**What you are asked to do**
Pictures stay out of the output. Return exactly the lines below from the one with "Given: Minimize the Dungeon Slime window" down to the one with "Open Docs & Slides in sidebar", both included, and nothing more.

**Collection entries**
____

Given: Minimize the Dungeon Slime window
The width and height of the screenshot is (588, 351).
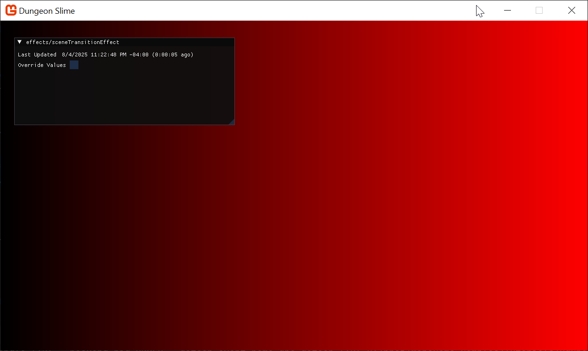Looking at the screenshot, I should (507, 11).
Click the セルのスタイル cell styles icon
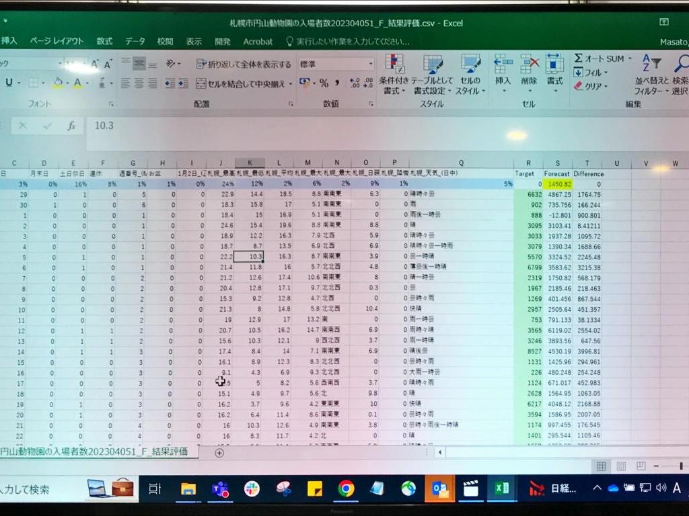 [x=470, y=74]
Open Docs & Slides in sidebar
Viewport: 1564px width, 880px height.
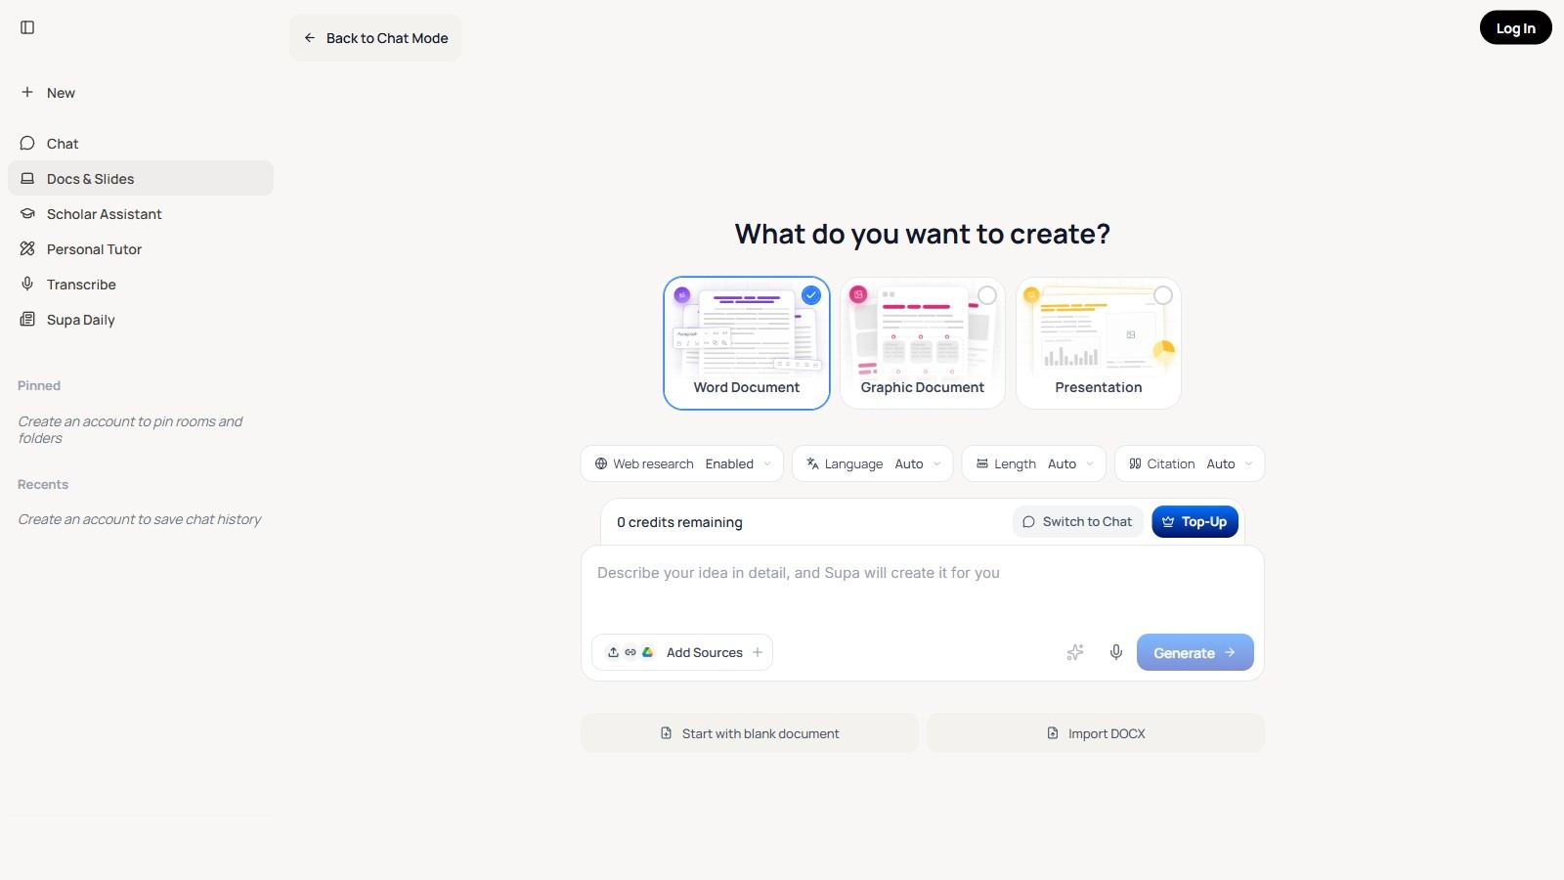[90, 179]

____

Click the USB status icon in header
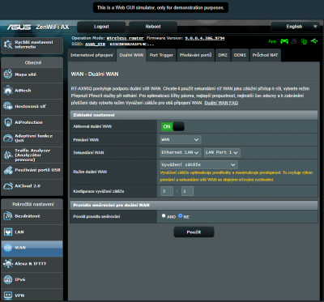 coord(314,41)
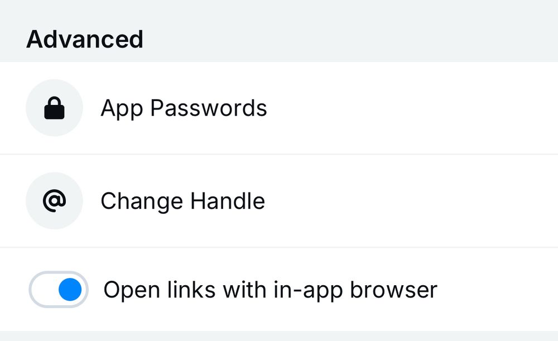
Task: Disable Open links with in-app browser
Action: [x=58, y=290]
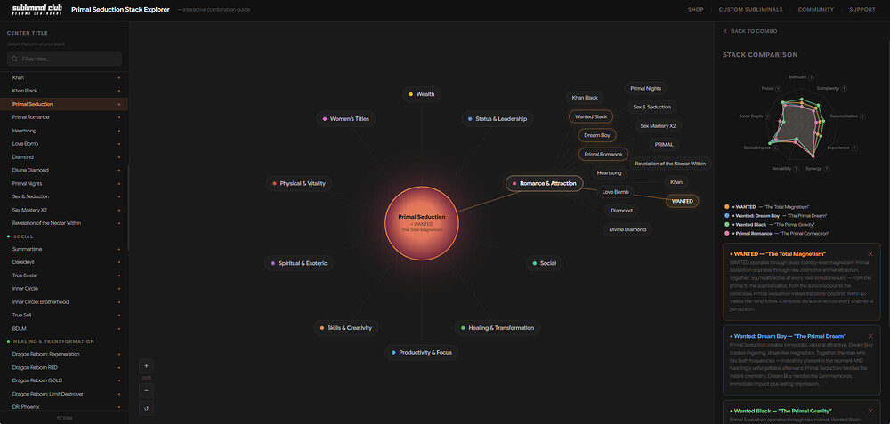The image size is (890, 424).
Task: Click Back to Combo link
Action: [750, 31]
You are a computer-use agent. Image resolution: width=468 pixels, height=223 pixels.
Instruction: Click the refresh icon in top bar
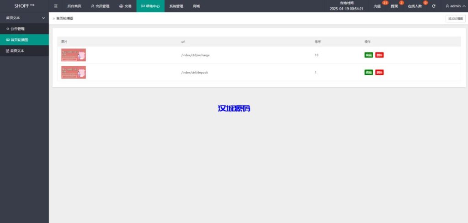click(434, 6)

____

**Exercise solution**
Given: Minimize the Dungeon Slime window
The width and height of the screenshot is (588, 351).
Looking at the screenshot, I should (507, 11).
Click the セルのスタイル cell styles icon
 [x=470, y=74]
Open Docs & Slides in sidebar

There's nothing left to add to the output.